Oboe; English Horn; Penny Whistles … Andrea Bonsignore
Clarinet; Bariton Sax; Bass Clarinet … Peter Cokkinias
Trumpet; Piccolo Trumpet; Cornet; Flugelhorn … Jay Daly
French Horns … Alyssa Coffey; Robert Marlatt
Violin … Zoia Bologovsky
Cello … Timothy Roberts
Bass … Ed Krauss
Guitars; Mandolin … Scott Johnson
Percussion … Mark Worgaftik
Keyboard; Accordian … Rachel Kaufman
Keyboard … Jana Zielonka
The American premiere of TOM JONES: THE MUSICAL adds to my growing conviction that the Age of Sondheim is on the wane and that composers, lyricists and librettists are slowly, slowly turning to lighter, happier fare without embarrassment or apology. Henry Fielding’s celebrated novel about Tom Jones, who begins as a bastard foundling and ends as a respectable man after much plot-twisting and bed-hopping, is a marvelous literary romp, rich in human comedy and winking observation; Mr. Jones became a screen hero of sorts in the equally celebrated film version where his hi-jinks meshed with silent film comedy and New Wave aesthetics, and now he can be viewed onstage at the North Shore Music Theatre (the musical’s creators make it quite clear at the beginning that their entertainment is NOT about a similarly-named pop icon). Much of TOM JONES: THE MUSICAL works as a good-humored romp in its own right albeit a rather lengthy one: Tom may not be true to his sweetheart Sophia but Paul Leigh and George Stiles have certainly been to Mr. Fielding’s complex storytelling; even with the speeding up of Tom and Sophia’s romance and two plot reductions --- Sophia’s meddlesome aunt is now combined with the runaway Mrs. Fitzpatrick, and Molly the Wench is trotted in and just as quickly trotted out, again (a send-up would have her singing, “Me and Mr. Jones / We got a thing goin’ on….”), the evening clocks in at three hours’ playing time yet there is little else that can be trimmed (the score, yes: the plot, no); a three-act structure instead of the current two may keep the audience’s eyes from glazing over and their bottoms from taking root. As for the score, it is agreeably poppy though at times anachronistic (e.g., London as one big disco) and Mr. Leigh’s stylized lyrics are perfectly in sync with his drawing-room dialogue; the highlights include several charming duets for Tom and Sophia, the clever-clever “Behold” prologue which telescopes the circumstances of Tom’s birth and upbringing, the zany Act One finale “Sir” when a night at an inn resembles the colliding of many hamsters in one cage, and Tom’s puzzling anthem “Come What May” where he proclaims he is a free man even though he is languishing in prison. The film’s famous Eating Scene between Tom and Mrs. Waters, played out in munching silence, is here reduced to a few lines of dialogue; pity --- it would have made a delicious orchestral dumb show.

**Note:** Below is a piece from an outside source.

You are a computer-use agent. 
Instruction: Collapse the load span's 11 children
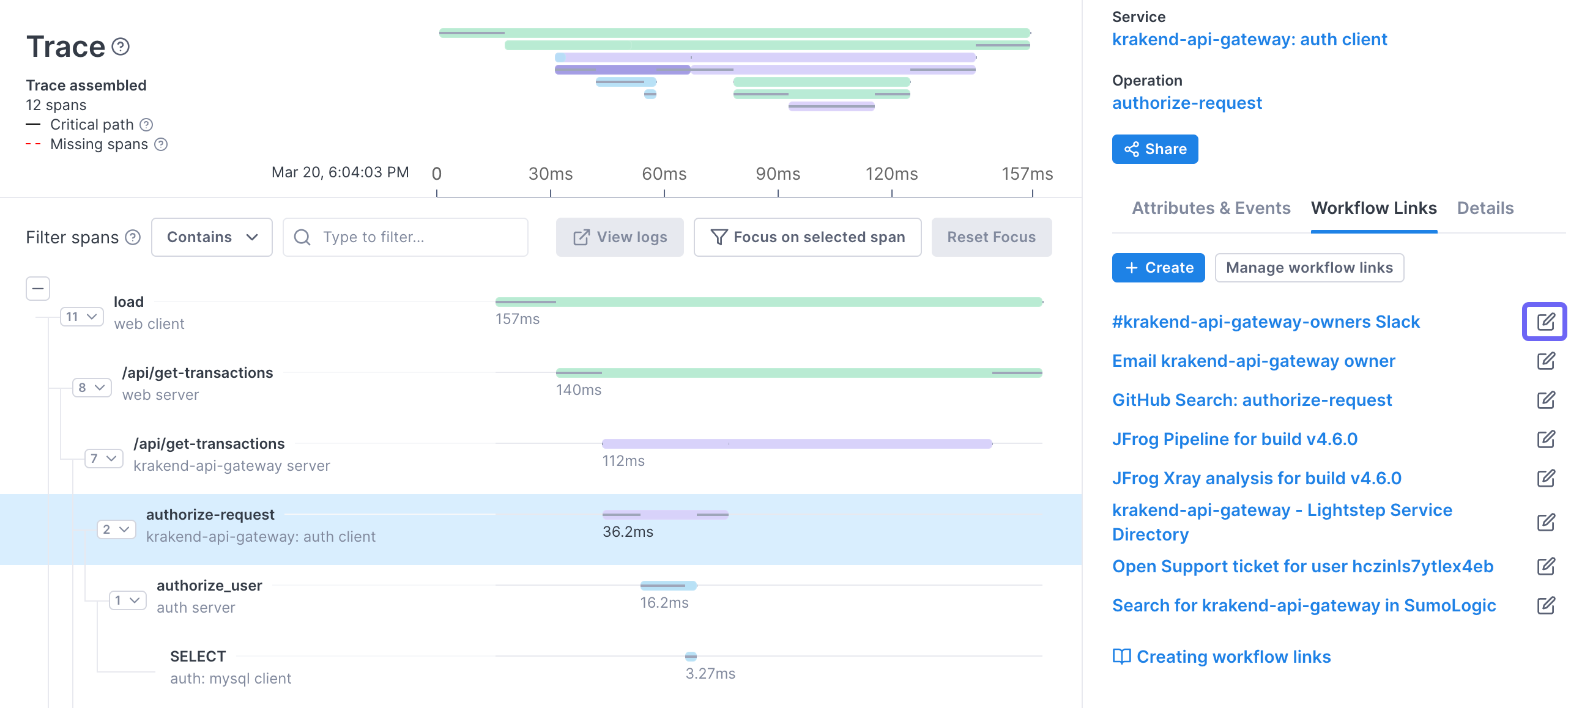[x=81, y=317]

Director Gabriel Barr and choreographer Christopher Gatelli may substitute campy knowingness for out-and-out ribaldry and they are aided and abetted by Pamela Scofield’s garish costumes (you’d think Georgian England was riddled with nymphomaniacs), but their presentational, near-commedia approach keeps things light and frothy enough with their ensemble changing costumes and characters in full view of the audience and supplying sound effects while ringed about the stage; in fact, the more artificial their production becomes the better it is as in the “Fair Sophia” number with a ripe bevy of beauties posing as gurgling fountain statuary alongside a Cupid in long johns while the lady in question floats down to earth or the fox-hunting sequence or a lovely moon suggested by a large Chinese lantern or Tom’s duel with Mr. Fitzgerald where the men mime going at it empty-handed while another stands to one side, scraping two foils together; even the North Shore’s well-known trap-doors are tweaked when the lovers write letters of assignation to each other --- they sign “farewell” and start to sink, Sophia calls a halt in afterthought and they are hastily raised up again; for me, the most touching moment is also the simplest which is Tom’s journey on foot to London: the bustling stage is wiped clean save for our hero as he goes forth, fearless and eager (the actor’s natural gait along with the revolving turntable evokes more time and space than any amount of panoramic scenery would); when Tom is joined by Mr. Partridge, who may or may not be his father, the poignancy is doubled with the young man striding along while his elder trots behind, tired but devoted --- the image is fleeting but betrays a few heartbeats of Mr. Fielding's humanity, nonetheless.
The Messrs. Barr and Gatelli’s ensemble, made up of thirteen decathlon actors/singers, go through their paces with much energy and plenty of relish; no “stars” may come out it but there is a clutch of solid performances: David Burnham’s Tom is a sweet-faced Big Kid with a big voice, very much in the Pippin-Joseph mould, and he is well-contrasted with Jeremy Webb’s Blifil --- in the book Blifil is a religious prig pushed to extremes; here, he has been designed and directed to be a veritable Satan on earth (notice that the back of Mr. Webb’s wig resembles a scorpion’s tail); his line reading of “What will you … do?” suggests a cobra going into its dance; Mr. Allworthy must be very thick indeed for not noticing until the eleventh hour what a serpent he has been nursing in his bosom. Larry Daggett as said Allworthy doubles as the lecherous Mr. Lord Fellamar and gives a sterling lesson in how a gentleman of the 18th century can be elegant (Mr. A.) but not necessarily a fop (Lord F.), and Tim Jerome, Bill Buell and Ron Wisniski lend detailed character support as, respectively, the blustery Squire Western, the loyal Mr. Partridge (truly a boy’s best friend) and the toadying Mr. Thawackum. Mr. Fielding’s Sophia has a ready wit and, when necessary, a sharp tongue but she is also an aristocrat layered in decorum; something that her bastard lover would view as his guiding, unattainable star. Had Angela Gaylor been more tastefully costumed, especially in restraining undergarments, she might have convinced me that her Sophia was a virgin-in-waiting; instead, freely dressed and with her legs ever glimpsed though her gauzy gowns, she scurries and bullies and blends in with her fellow hoydens; in more gentler, sympathetic hands she might have glowed rather than glared. Times being what they are, there may come a day when future actresses won’t know how to play virgins at all as their older sisters have been raised in a culture where a girl’s purity is now ridiculed and media sluts grow younger with each passing year. The times demand that even virgins must be babes and so they have slid down from their pillars and are all too accessible (as Parker Tyler once wrote about screen goddesses, they are not to be slept ON but, rather, slept ABOUT). These New Virgins may be more “free”, they may be more “real”, but from this man’s point of view, they are also less magical; the current Mr. Jones would be no worse off had he stayed with the short-shrifted Molly.